Home Arts There’s a new monster in town

There’s a new monster in town

by Samanth Mastromonaco March 1, 2011

Forget about the recent vampire and werewolf craze. Concordia English professor Laird Stevens’ The Death Fairy brings to life a new breed of monster whose horror lies not in its physical threat but in the threat it poses on its victim’s mentality. Though she pushes her victim to the brink of suicide through nightmares, the death fairy is not only a girl’s worst enemy; she is also her mother who shares stories of her life through her daughter’s dreams. How about that for a dysfunctional family?

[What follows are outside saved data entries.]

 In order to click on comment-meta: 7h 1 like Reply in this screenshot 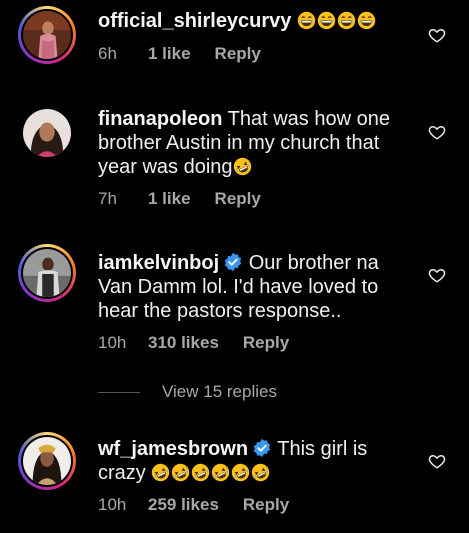, I will do `click(180, 199)`.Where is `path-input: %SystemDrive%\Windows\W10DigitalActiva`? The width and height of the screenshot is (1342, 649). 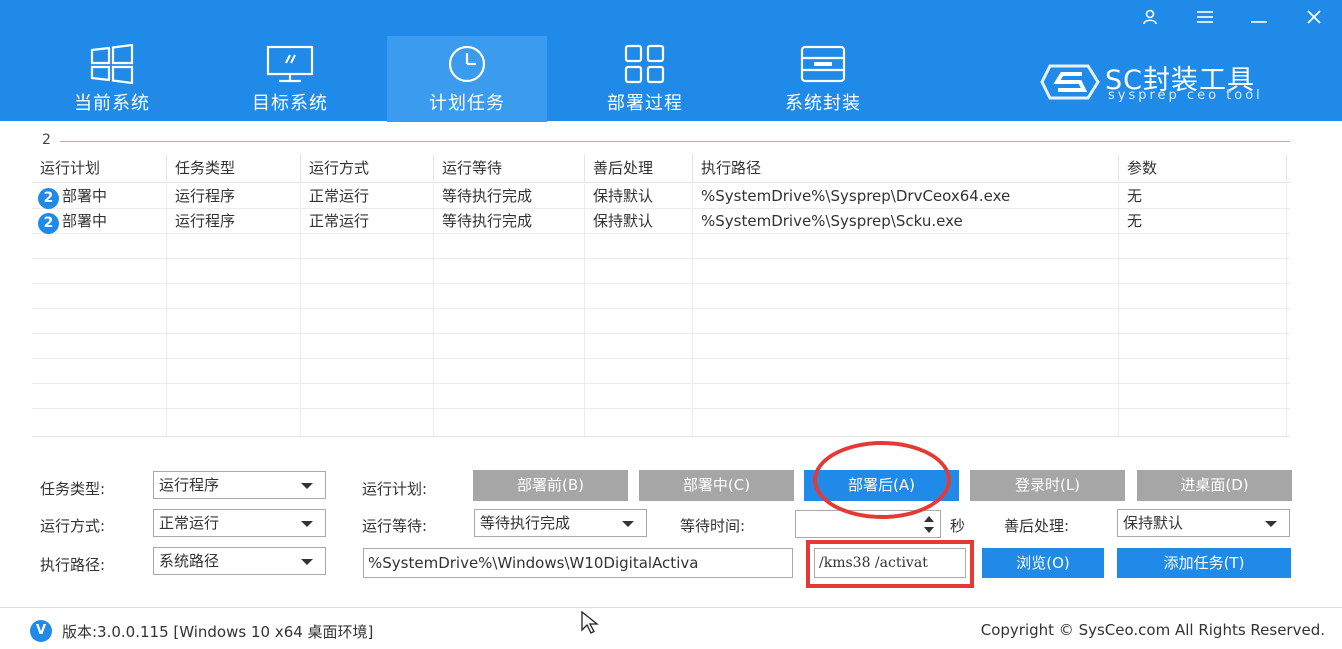 path-input: %SystemDrive%\Windows\W10DigitalActiva is located at coordinates (578, 563).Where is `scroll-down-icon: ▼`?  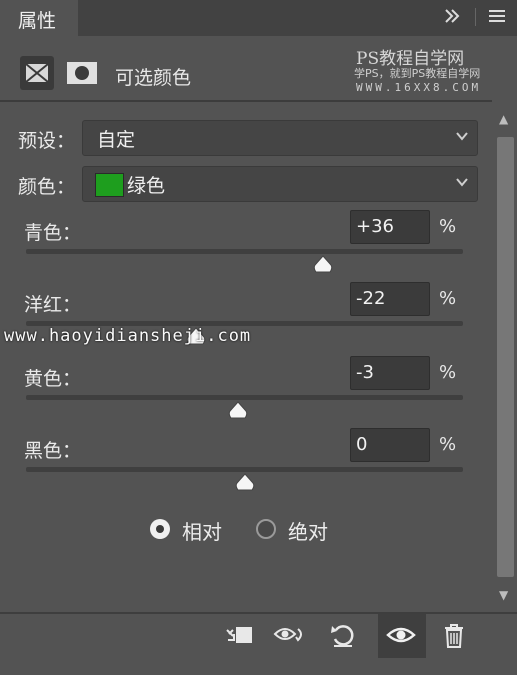
scroll-down-icon: ▼ is located at coordinates (504, 595).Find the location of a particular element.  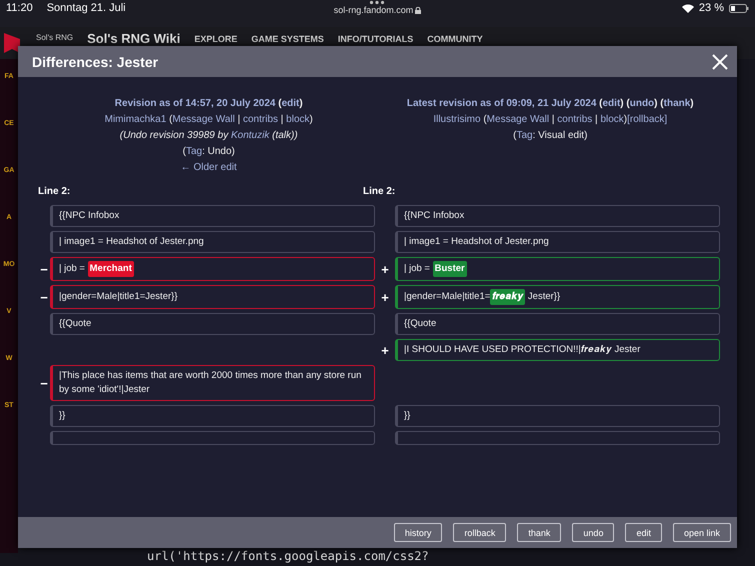

revision-info: Mimimachka1 (Message Wall | contribs | block) is located at coordinates (208, 120).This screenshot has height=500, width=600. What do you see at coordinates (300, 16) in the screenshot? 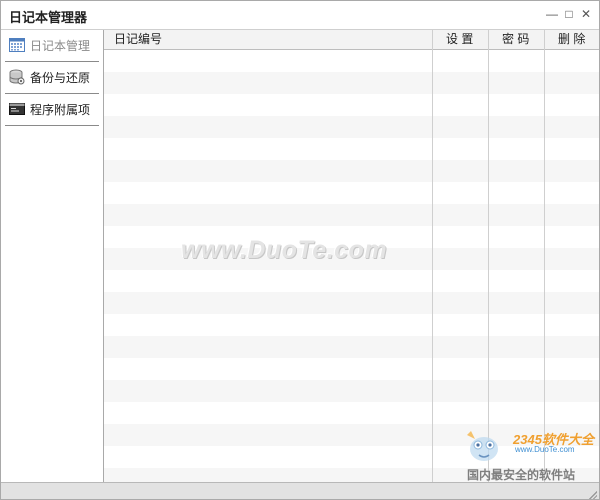
I see `title-bar: 日记本管理器 — □ ✕` at bounding box center [300, 16].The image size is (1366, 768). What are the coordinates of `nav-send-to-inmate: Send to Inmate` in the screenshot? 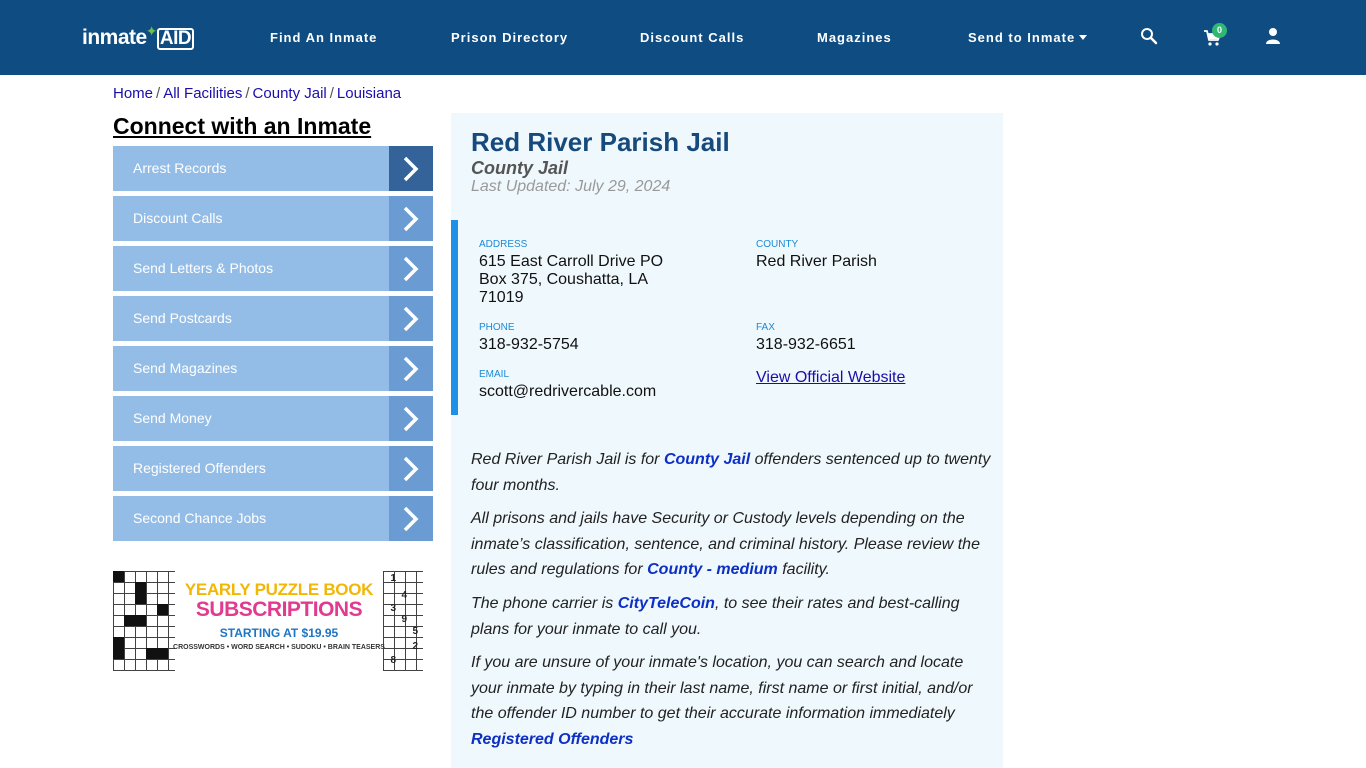 It's located at (1028, 38).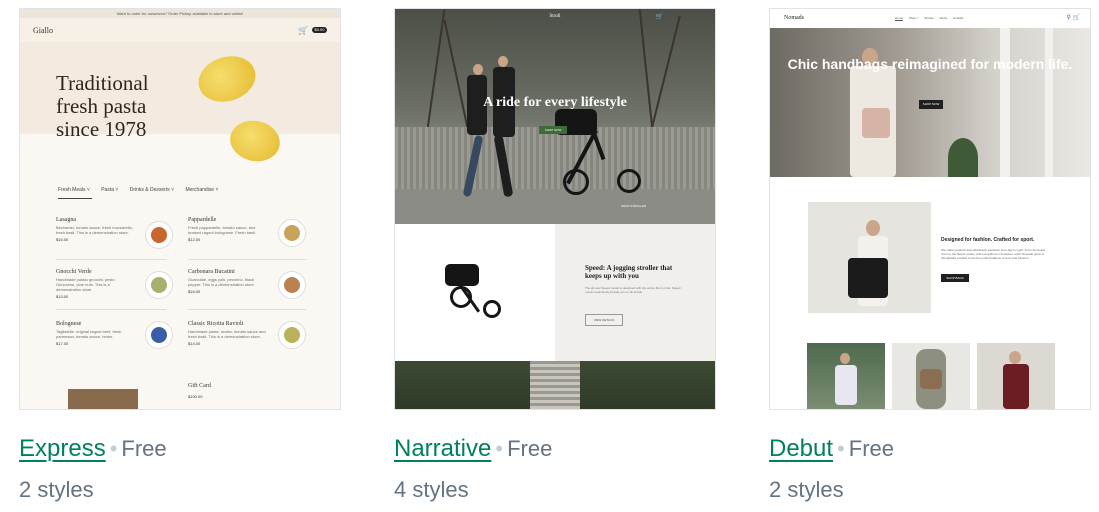 The width and height of the screenshot is (1099, 512). I want to click on gift-card-title: Gift Card, so click(200, 386). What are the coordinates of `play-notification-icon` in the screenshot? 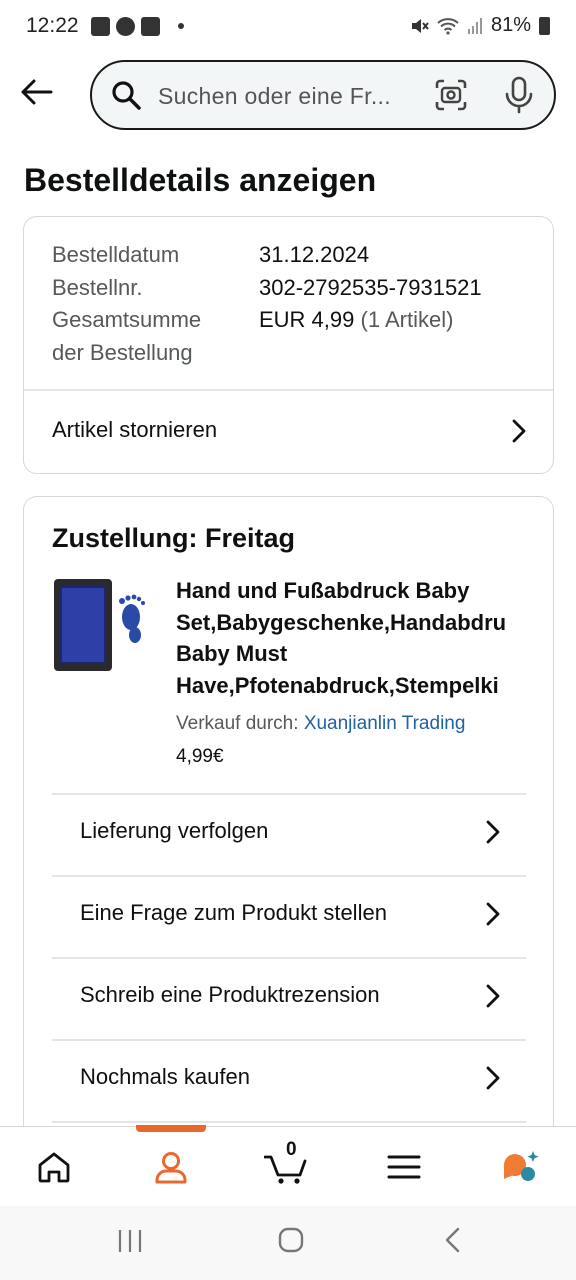 It's located at (125, 26).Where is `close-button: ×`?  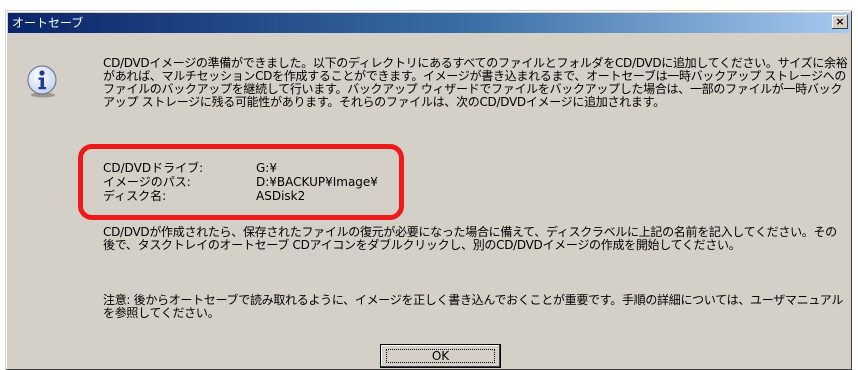 close-button: × is located at coordinates (840, 22).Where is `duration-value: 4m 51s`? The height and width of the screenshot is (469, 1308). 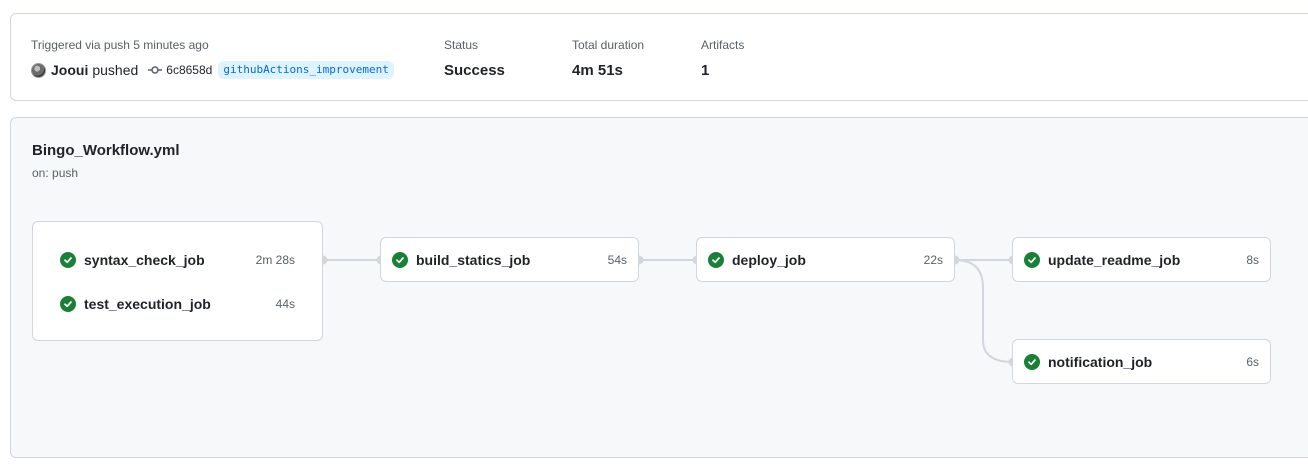 duration-value: 4m 51s is located at coordinates (598, 70).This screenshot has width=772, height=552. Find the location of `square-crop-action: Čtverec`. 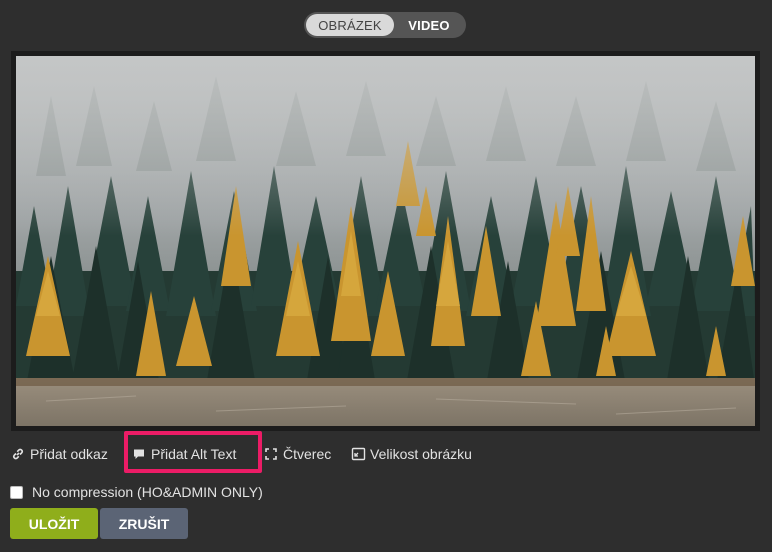

square-crop-action: Čtverec is located at coordinates (297, 454).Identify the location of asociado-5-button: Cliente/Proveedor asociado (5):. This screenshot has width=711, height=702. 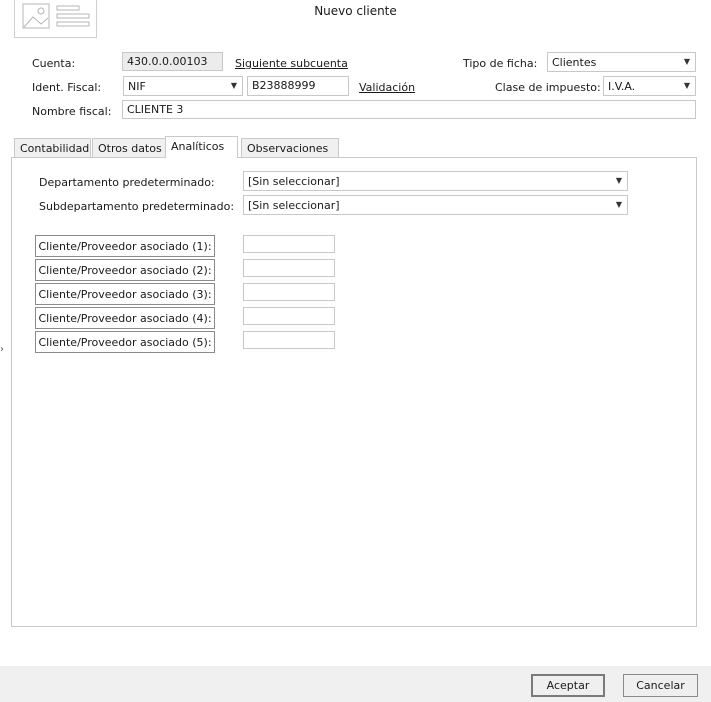
(125, 342).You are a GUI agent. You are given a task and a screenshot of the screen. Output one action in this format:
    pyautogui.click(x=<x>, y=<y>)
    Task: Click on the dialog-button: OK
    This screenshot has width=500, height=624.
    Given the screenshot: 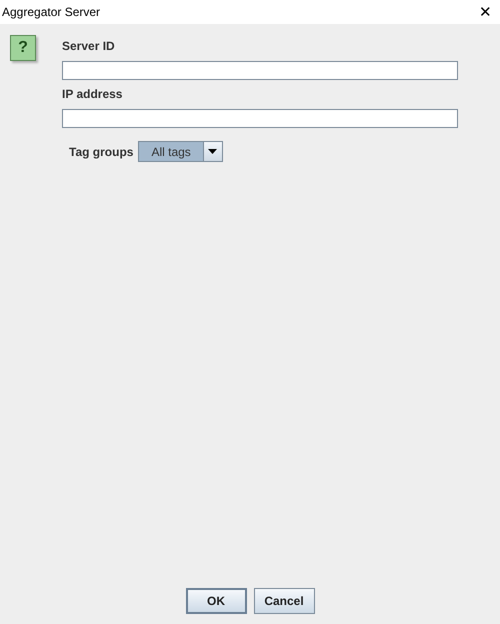 What is the action you would take?
    pyautogui.click(x=216, y=601)
    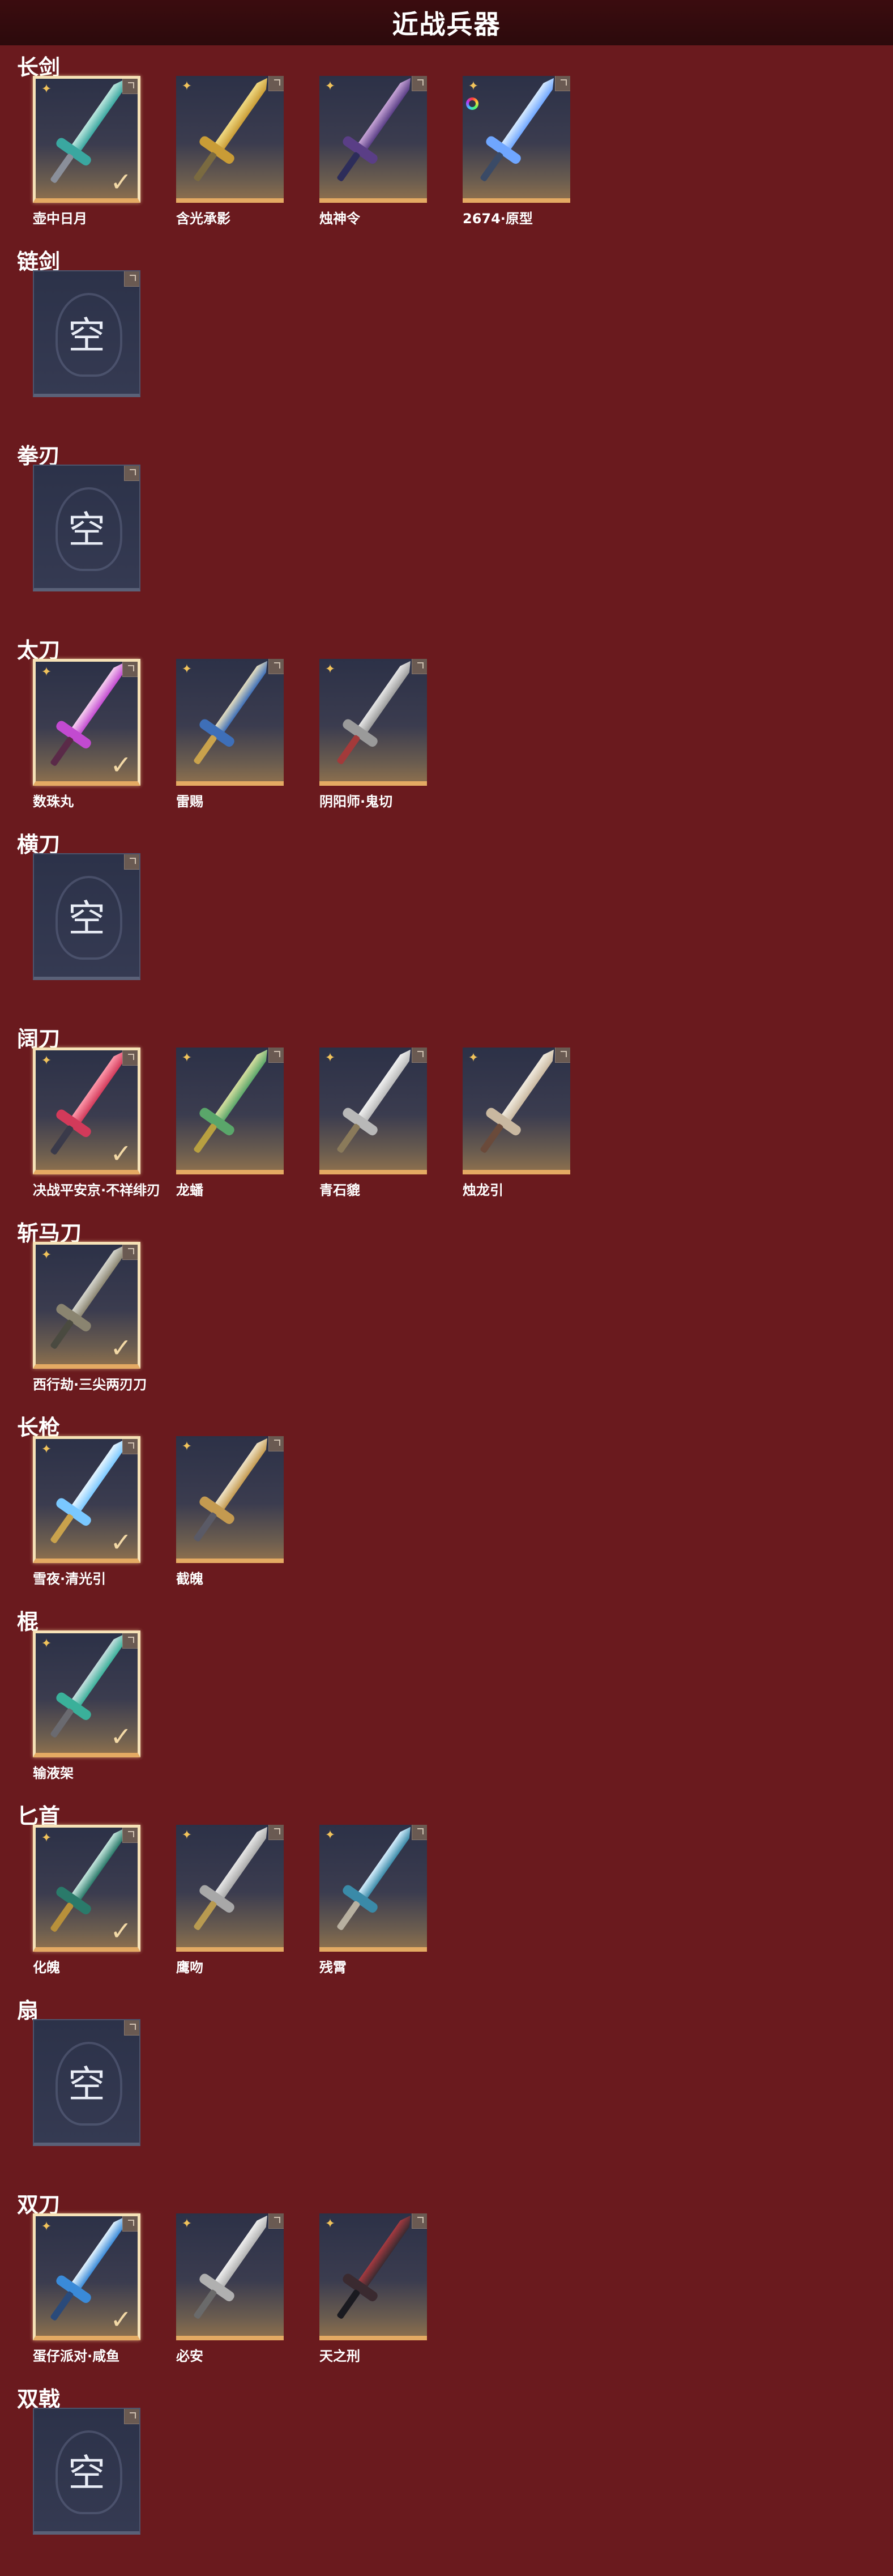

Asia’s mother committed suicide when she was just a little girl. Still, Asia considers her mother to be her best friend because she sees her almost every day in her dreams. When her father passes away years later, Asia is thrown into a depression where nightmares seize her and lead her to attempt suicide. Her only saving grace is her daughter, but Asia soon finds out that she may be a danger to her own child.

The Death Fairy’s plot seems to promise an interesting read and though the details of the story are captivating, the writing style confuses the reader. The majority of the novel is written in dialogue form and it is easy to get lost in the conversations. With such a great amount of dialogue coming from The Death Fairy’s main character, it begs the question why the book was not written from a first person point of view. Instead, Asia’s thoughts are stated aloud to whomever she is conversing with, making the dialogue seem artificial and without substance.

While the book is an easy read and a mere 181 pages, certain aspects of its narrative appear contrived. The fact that Asia visits a psychologist who turns out to have been her mother’s lover before she killed herself is hard for the reader to believe, as it is also too perfect that Asia’s friend from college has almost the exact same dream experiences as her. These situations come across like a forced strain on probability and though The Death Fairy’s main premise is itself improbable, the details surrounding the existence of the death fairy should not also feel forced.

The Death Fairy is nonetheless a page-turner. Stevens’ elaborate and chilling world of the death fairy piques the reader’s curiosity from the first page until its unraveling in the last few chapters. Stevens keeps the reader at arm’s length, divulging very little, until he finally lets them in on the secret world of the death fairy. For an easy read with a Twilight-esque feel, pick up a copy of The Death Fairy at the Concordia University Bookstore.